::: INFORMATION PROVIDED

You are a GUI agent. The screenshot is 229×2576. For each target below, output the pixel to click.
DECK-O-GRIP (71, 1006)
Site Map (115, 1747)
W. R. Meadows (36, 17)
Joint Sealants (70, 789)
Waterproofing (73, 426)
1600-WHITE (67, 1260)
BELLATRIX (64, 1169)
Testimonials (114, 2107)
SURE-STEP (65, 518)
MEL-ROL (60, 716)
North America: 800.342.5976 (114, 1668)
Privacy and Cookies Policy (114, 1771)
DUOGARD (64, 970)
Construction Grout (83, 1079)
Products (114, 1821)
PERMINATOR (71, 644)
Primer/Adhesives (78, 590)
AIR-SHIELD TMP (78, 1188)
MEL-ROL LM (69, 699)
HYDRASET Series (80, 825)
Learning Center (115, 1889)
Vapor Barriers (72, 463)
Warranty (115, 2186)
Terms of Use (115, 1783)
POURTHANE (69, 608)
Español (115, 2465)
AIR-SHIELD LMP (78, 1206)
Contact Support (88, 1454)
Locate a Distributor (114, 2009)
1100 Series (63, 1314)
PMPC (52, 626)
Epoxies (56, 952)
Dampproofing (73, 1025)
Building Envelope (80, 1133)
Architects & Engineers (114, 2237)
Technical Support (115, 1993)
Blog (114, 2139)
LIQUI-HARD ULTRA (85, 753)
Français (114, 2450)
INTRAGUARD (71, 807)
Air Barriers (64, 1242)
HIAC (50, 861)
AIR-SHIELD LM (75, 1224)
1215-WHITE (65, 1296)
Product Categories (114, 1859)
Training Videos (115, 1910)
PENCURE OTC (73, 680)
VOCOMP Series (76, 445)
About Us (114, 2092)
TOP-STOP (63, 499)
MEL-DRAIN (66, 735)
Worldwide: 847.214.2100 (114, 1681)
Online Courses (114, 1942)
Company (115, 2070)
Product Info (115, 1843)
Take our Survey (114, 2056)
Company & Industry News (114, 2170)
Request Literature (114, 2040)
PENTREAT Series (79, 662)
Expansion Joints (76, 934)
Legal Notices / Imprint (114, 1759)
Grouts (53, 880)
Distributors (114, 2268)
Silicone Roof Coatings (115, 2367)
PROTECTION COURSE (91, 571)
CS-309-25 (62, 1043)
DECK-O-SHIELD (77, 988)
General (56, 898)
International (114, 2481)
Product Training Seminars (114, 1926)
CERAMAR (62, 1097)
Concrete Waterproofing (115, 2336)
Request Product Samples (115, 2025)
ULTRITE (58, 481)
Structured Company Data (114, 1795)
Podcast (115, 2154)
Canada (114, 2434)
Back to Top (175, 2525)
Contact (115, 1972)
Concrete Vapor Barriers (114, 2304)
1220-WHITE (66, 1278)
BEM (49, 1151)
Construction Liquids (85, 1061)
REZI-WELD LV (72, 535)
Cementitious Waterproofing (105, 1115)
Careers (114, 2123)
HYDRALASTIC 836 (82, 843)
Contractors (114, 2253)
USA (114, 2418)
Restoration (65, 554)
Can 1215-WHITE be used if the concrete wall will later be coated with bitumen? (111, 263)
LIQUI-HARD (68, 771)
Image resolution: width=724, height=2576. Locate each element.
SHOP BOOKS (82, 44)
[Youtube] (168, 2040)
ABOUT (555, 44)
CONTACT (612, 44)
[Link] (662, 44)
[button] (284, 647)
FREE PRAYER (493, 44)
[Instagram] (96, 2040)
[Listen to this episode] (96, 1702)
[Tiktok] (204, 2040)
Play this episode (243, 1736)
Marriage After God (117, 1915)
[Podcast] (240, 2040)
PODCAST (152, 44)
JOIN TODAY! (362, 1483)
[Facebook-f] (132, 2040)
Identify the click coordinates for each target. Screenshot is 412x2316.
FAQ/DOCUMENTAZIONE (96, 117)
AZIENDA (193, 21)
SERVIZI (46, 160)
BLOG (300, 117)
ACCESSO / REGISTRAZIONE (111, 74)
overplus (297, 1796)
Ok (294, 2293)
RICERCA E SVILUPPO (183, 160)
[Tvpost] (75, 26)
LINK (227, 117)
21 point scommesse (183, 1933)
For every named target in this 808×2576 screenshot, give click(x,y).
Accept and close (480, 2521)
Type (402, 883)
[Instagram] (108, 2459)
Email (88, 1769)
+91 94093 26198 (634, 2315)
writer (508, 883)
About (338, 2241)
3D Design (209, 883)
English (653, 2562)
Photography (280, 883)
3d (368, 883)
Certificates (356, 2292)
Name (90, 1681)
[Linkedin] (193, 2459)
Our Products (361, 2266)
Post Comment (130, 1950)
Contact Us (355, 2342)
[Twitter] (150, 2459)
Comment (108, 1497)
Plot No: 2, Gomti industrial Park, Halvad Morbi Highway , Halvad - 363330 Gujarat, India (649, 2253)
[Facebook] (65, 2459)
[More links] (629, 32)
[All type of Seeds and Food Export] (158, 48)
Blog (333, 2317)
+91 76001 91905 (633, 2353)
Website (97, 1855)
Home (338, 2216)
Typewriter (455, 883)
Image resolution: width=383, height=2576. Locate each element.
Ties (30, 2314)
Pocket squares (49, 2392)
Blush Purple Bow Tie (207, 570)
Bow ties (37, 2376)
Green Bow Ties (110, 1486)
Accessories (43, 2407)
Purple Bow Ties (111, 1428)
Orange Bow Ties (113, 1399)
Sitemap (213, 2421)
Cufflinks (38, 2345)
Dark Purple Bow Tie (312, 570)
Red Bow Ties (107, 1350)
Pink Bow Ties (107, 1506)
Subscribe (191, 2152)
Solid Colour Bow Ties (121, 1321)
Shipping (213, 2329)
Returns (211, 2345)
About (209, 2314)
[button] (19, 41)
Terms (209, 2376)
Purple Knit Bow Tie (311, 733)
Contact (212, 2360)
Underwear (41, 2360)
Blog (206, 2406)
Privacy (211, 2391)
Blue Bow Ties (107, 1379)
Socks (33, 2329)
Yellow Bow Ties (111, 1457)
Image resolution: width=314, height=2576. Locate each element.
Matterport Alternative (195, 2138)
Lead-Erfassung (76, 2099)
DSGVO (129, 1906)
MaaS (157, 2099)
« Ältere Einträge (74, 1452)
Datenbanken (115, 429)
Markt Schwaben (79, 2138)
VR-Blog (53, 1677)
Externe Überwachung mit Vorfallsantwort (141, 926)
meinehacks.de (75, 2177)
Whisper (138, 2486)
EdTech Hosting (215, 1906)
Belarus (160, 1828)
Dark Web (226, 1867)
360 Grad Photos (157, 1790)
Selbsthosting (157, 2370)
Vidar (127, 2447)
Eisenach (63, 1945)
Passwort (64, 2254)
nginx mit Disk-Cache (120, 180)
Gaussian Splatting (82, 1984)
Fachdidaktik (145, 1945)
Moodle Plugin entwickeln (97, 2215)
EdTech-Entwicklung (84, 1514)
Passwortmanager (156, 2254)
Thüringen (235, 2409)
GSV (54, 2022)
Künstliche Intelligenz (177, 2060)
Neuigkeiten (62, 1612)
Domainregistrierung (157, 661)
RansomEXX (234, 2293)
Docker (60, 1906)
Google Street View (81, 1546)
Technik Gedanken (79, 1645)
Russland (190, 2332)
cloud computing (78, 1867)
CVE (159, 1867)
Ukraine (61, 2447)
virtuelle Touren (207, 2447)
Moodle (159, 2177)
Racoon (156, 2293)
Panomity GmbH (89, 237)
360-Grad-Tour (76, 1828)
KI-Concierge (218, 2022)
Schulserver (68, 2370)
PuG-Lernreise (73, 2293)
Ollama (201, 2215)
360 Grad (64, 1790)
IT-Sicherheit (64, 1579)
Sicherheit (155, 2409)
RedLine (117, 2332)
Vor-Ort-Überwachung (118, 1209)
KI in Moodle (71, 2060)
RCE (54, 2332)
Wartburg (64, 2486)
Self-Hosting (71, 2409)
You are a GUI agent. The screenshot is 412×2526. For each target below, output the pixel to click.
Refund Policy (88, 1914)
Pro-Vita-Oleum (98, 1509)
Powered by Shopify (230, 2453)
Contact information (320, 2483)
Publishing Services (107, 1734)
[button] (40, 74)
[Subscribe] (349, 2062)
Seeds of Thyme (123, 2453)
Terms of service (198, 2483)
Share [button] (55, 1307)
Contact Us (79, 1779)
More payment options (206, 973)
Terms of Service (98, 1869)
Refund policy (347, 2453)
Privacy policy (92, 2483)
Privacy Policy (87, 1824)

::::::

:: YOUR OBJECTIVE ::
The expected answer is a copy of each line above containing "episode".

:: EXPECTED ANSWER ::
[Listen to this episode] (96, 1702)
Play this episode (243, 1736)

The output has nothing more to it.